Oyster İle İlgili Cümleler İngilizce Cümle İçinde Kullanımı
Oyster (İstiridye) İle İlgili Cümleler
Oyster, kabuğu içinde birçok besin değeri olan deniz canlısıdır.
- Oyster is a popular seafood delicacy in many coastal areas. (İstiridye, birçok sahil bölgesinde popüler bir deniz ürünüdür.)
- She ordered a dozen oysters as an appetizer. (O, bir başlangıç olarak bir düzine istiridye sipariş etti.)
- He found a pearl inside the oyster. (O, bir istiridye içinde inci buldu.)
- The oyster farm harvested hundreds of pounds of oysters each week. (İstiridye çiftliği, her hafta yüzlerce pound istiridye hasat etti.)
- Oysters are high in protein and low in calories. (İstiridyeler, yüksek protein ve düşük kalori içerir.)
- She ate her first oyster and was surprised by its texture. (O, ilk kez bir istiridye yedi ve dokusundan şaşırdı.)
- The oyster was served on a bed of ice. (İstiridye, buz yatağında servis edildi.)
- The oyster festival attracts thousands of visitors each year. (İstiridye festivali, her yıl binlerce ziyaretçiyi çekiyor.)
- The chef shucked the oysters and served them with lemon and Tabasco sauce. (Şef, istiridyeleri kabuklarından çıkardı ve üzerine limon ve Tabasco sosuyla servis etti.)
- The oyster was too slimy for his taste. (O’nun tadı için, istiridye çok kaygandı.)
- The diver collected oysters from the ocean floor. (Dalgıç, okyanus tabanından istiridye topladı.)
- The oyster was overcooked and rubbery. (İstiridye aşırı pişirilmiş ve lastik gibi olmuştu.)
- The restaurant’s signature dish was oysters Rockefeller. (Restoranın imza yemeği, istiridye Rockefeller’di.)
- The oyster industry supports many jobs in the coastal town. (İstiridye endüstrisi, sahil kasabasında birçok işi destekler.)
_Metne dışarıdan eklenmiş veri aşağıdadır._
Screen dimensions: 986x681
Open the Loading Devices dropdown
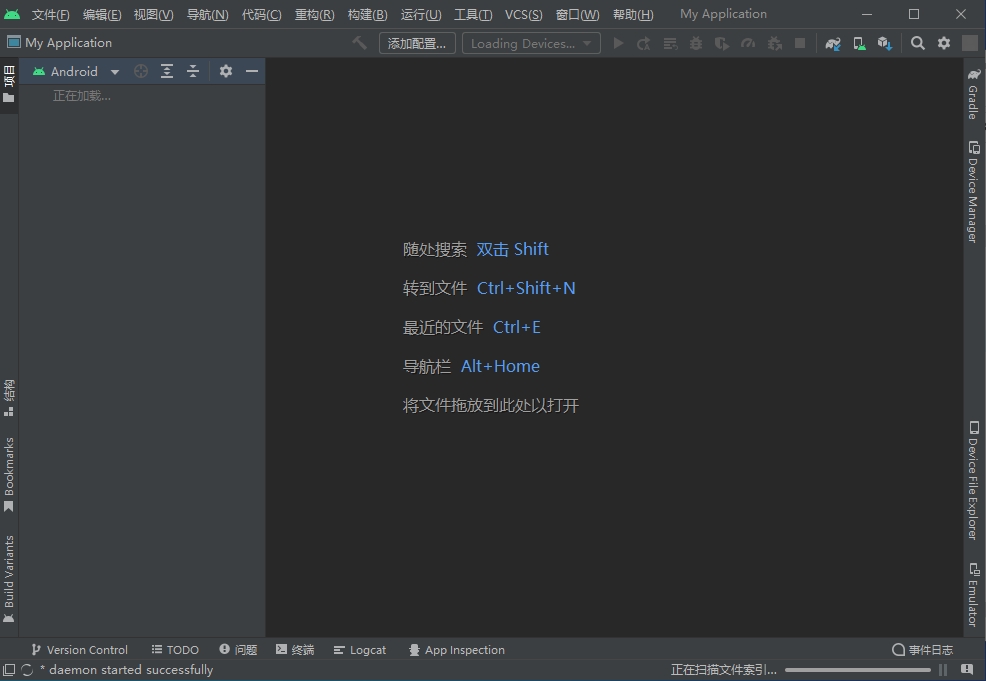click(531, 43)
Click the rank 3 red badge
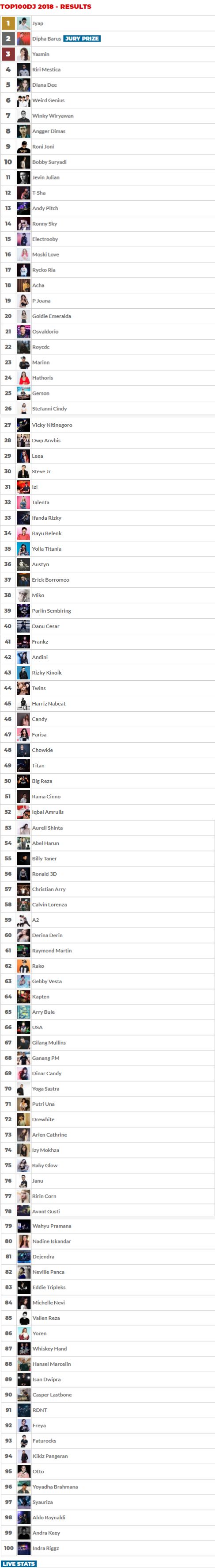The height and width of the screenshot is (1568, 215). click(x=8, y=54)
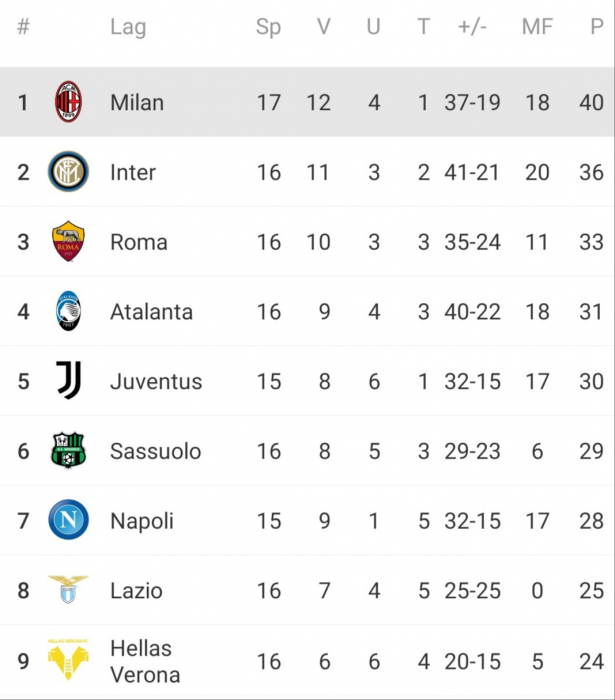This screenshot has width=615, height=700.
Task: Click the Juventus logo
Action: 69,380
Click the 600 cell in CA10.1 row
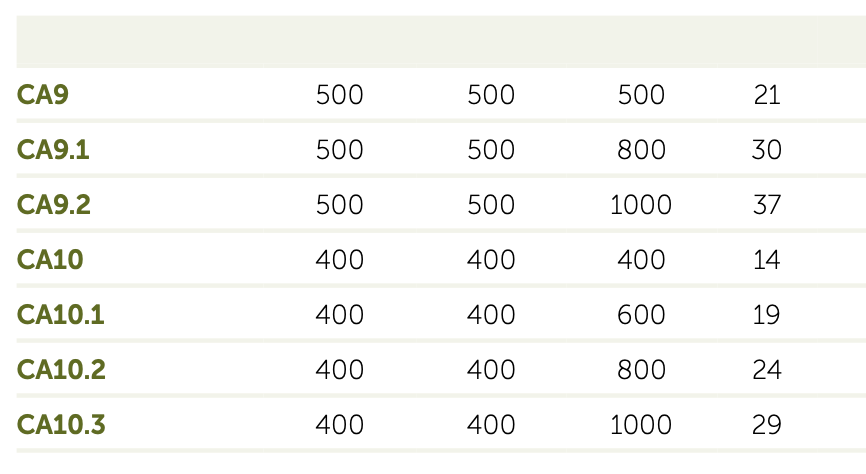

- The slimy texture of oysters can be off-putting to some people. (İstiridyelerin kaygan dokusu, bazı insanlar için itici olabilir.)
- He ordered a bottle of white wine to pair with the oysters. (O, istiridye ile
eşleşecek bir şişe beyaz şarap sipariş etti.)
- The oyster reefs provide important habitat for other marine species. (İstiridye resifleri, diğer deniz türleri için önemli yaşam alanları sağlar.)
- The waiter recommended the oyster po’boy sandwich. (Garson, istiridye po’boy sandviçini önerdi.)
- She felt a bit queasy after eating too many oysters. (Çok fazla istiridye yedikten sonra biraz mide bulantısı hissetti.)
- The oyster was baked with breadcrumbs and Parmesan cheese. (İstiridye, ekmek kırıntısı ve Parmesan peyniriyle fırınlandı.)
Not: Yukarıdaki cümlelerde Oyster kelimesi, İngilizcede hem tekil hem de çoğul olarak kullanılabilir.
Örnek Cümle Türkçe Çevirileri:
- İstiridye, birçok sahil bölgesinde popüler bir deniz ürünüdür.
- O, bir başlangıç olarak bir düzine istiridye sipariş etti.
- O, bir istiridye içinde inci buldu.
- İstiridye çiftliği, her hafta yüzlerce pound istiridye hasat etti.
- İstiridyeler, yüksek protein ve düşük kalori içerir.
- O, ilk kez bir istiridye yedi ve dokusundan şaşırdı.
- İstiridye, buz yatağında servis edildi.
- İstiridye festivali, her yıl binlerce ziyaretçiyi çekiyor.
- Şef, istiridyeleri kabuklarından çıkardı ve üzerine limon ve Tabasco sosuyla servis etti.
- O’nun tadı için, istiridye çok kaygandı.
- Dalgıç, okyanus tabanından istiridye topladı.
- İstiridye aşırı pişirilmiş ve lastik gibi olmuştu.
- Restoranın imza yemeği, istiridye Rockefeller’di.
- İstiridye endüstrisi, sahil kasabasında birçok işi destekler.
- İstiridyelerin kaygan dokusu, bazı insanlar için itici olabilir.
- O, istiridye ile eşleşecek bir şişe beyaz şarap sipariş etti.
- İstiridye resifleri, diğer deniz türleri için önemli yaşam alanları sağlar.
- Garson, istiridye po’boy sandviçini önerdi.